I think right now, both Beijing and Washington are focused on negotiating with everybody else to fight for the middle, to see if they can outflank the other. And then I think they're beginning to think about what would a negotiation with the other side look like? Who would it be? What would the topics be on the table? That's still down the road. But I think that as they are thinking about potential escalation and negotiating with others, they also have in mind how they are positioned vis-a-vis the other side.

And Scott, we talk a lot about decoupling. First, I want to ask you, what does decoupling actually mean? Second, I want to ask you, are we decoupling with China?

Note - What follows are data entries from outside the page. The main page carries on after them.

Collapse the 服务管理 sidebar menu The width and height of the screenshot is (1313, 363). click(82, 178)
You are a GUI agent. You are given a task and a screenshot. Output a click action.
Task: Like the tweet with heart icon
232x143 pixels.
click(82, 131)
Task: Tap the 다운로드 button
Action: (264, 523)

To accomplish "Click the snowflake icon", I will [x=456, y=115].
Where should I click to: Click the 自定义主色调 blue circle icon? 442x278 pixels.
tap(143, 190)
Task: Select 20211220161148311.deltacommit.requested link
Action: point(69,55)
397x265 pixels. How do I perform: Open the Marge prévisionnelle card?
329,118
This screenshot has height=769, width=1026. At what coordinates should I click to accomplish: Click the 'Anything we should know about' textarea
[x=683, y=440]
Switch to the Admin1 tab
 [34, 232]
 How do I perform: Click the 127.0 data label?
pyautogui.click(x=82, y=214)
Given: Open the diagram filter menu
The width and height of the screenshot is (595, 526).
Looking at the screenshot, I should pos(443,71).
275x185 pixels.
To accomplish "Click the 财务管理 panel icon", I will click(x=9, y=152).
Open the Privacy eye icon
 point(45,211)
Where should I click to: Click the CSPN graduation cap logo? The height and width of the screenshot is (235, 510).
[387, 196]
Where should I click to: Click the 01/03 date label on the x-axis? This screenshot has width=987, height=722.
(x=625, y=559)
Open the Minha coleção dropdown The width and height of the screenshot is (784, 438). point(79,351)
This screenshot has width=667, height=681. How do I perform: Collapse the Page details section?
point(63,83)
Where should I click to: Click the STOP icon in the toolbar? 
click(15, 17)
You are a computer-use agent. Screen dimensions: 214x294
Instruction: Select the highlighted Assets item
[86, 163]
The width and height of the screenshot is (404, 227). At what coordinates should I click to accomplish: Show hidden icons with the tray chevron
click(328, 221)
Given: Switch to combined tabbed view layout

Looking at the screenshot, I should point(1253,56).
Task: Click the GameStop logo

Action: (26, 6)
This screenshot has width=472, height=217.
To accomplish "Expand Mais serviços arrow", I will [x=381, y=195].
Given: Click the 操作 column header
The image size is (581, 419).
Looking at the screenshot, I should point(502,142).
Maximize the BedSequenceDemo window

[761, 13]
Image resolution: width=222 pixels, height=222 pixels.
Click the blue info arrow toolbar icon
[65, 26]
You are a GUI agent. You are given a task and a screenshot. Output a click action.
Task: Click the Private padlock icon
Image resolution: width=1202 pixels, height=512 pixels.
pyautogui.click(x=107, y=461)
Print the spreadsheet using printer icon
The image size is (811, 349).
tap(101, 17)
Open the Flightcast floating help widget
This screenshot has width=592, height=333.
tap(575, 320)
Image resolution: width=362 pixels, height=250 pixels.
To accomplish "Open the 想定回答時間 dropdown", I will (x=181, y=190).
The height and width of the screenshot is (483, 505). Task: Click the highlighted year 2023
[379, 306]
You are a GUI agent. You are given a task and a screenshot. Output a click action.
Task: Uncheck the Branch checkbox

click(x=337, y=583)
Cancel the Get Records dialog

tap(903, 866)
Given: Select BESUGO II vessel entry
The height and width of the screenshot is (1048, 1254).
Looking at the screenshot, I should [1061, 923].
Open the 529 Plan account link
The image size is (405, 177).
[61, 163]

So, from a physical perspective, if the US and Chinese economies decouple, we become far less interdependent across a range of measures. That means we would have much less direct trade with each other, direct investment with our companies producing in each other's markets, finance, so portfolio investment, corporate bonds,

etc., we'd have much less travel of tourists and students. We would basically come apart. It doesn't necessarily mean that we would be isolated globally because we might be still connected to many other economies or them, but our direct connections would basically be eliminated in a decoupled context. We're not there yet by any stretch of the imagination. Last year, $650 billion in trade

in goods and services, if not more. We have 286 Chinese companies listed in New York with a market cap of 1.1 trillion. The Chinese directly hold 760 billion in U.S. treasuries and 600 more through other parties. We have thousands of American companies on the ground producing in China. Last year, sold about 500 billion worth of goods.

We have a thousand plus Chinese companies in the US selling about 80 billion worth of product and services in the United States. So we are still deeply connected, but we can see decoupling from here. It used to be way off on the horizon, but now you can imagine it because with 125 to 150% tariffs, that's going to make just about every good uncompetitive, throw on the export controls and then potential financial restrictions that both sides might be contemplating.

And then, of course, for travelers, the number of Americans traveling to China now is definitely going to fall, not because of expensive plane tickets, but because of nerves of what it means to go there. And the same for Chinese potentially thinking about coming to the United States. So certain elements of the relationship are definitely going to be restricted in the direction of decoupling. Both sides would have to do a lot more to really actually pull the relationship entirely apart.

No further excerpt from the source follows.